As-Sindi dit dans ses commentaires sur Ibn Madja, 2/493 :  le hadith indique que celui qui fréquente les gens et les supporte est meilleur que celui qui s’isole .

Dans Souboul as-salâm (4/416), As-Sanaani dit :  Ceci implique la supériorité de celui qui fréquente les gens de manière à pouvoir leur recommander le bien et leur interdire le mal et les traiter bien. En effet, il est supérieur à celui qui s’isole et ne supporte pas la fréquentation .

3/ At-Tirmidhi (1574) a rapporté qu’Abou Hourayra (P.A.a) a dit : « L’un des Compagnons du Messager d’Allah (bénédiction et salut soient sur lui) traversa un col qui abrite une source d’eau douce dont il admira la saveur au point de se dire : si seulement je pouvais me mettre à l’écart des gens en me réfugiant dans ce col ! Mais je ne le ferai pas avant d’obtenir la permission du Messager d’Allah (bénédiction et salut soient sur lui). Quand il en informa ce dernier, il lui dit : « Ne le fais pas, car s’engager dans le chemin d’Allah est plus méritant que d’accomplir des prières chez soi pendant 70 ans. N’aimez-vous pas qu’Allah vous pardonne  et vous accueille au paradis ? Combattez dans le chemin d’Allah. Quiconque combat dans le chemin d’Allah (à l’aide d’une chamelle ?) mérite le pardon, (déclaré  beau  par al-Albani dans Sahih at-Tirmidhi, 1348).
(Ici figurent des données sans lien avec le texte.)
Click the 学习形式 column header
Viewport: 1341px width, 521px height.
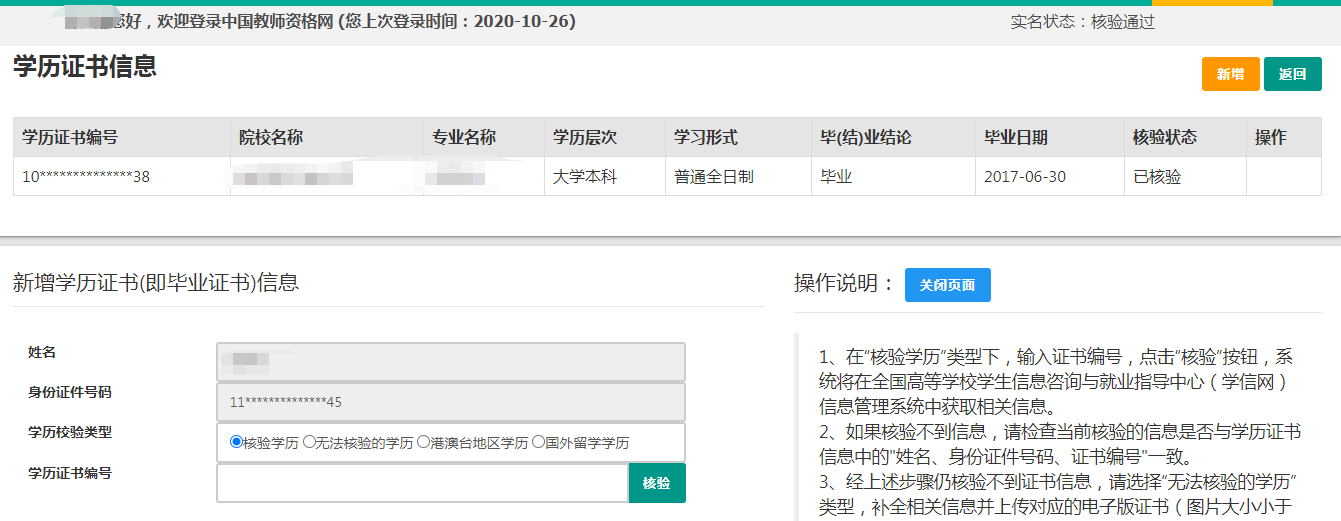click(705, 137)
4/ Ce que le musulman réalise grâce à la fréquentation des autres en fait d’intérêts religieux.

En effet, la fréquentation des gens permet mieux d’observer les pratiques de l’Islam , de laisser apparaître l’importance quantitative des musulmans, de faire toutes sortes de bonnes actions en matière de secours, d’assistance, de participation à la prière du vendredi, de participation aux prières collectives, d’accompagner les morts (à leur dernière demeure), de s’enquérir des malades, de participer à l’animation des cercles de rappel d’Allah, etc.

Voir Fateh al-Bâri (13/43) et le commentaire d’an-Nawawi sur Mouslim (13/34). Allah est le garant de l’assistance. Allah le Très Haut le sait mieux. Puisse Allah bénir et saluer notre Prophète Muhammad, sa famille et ses Compagnons.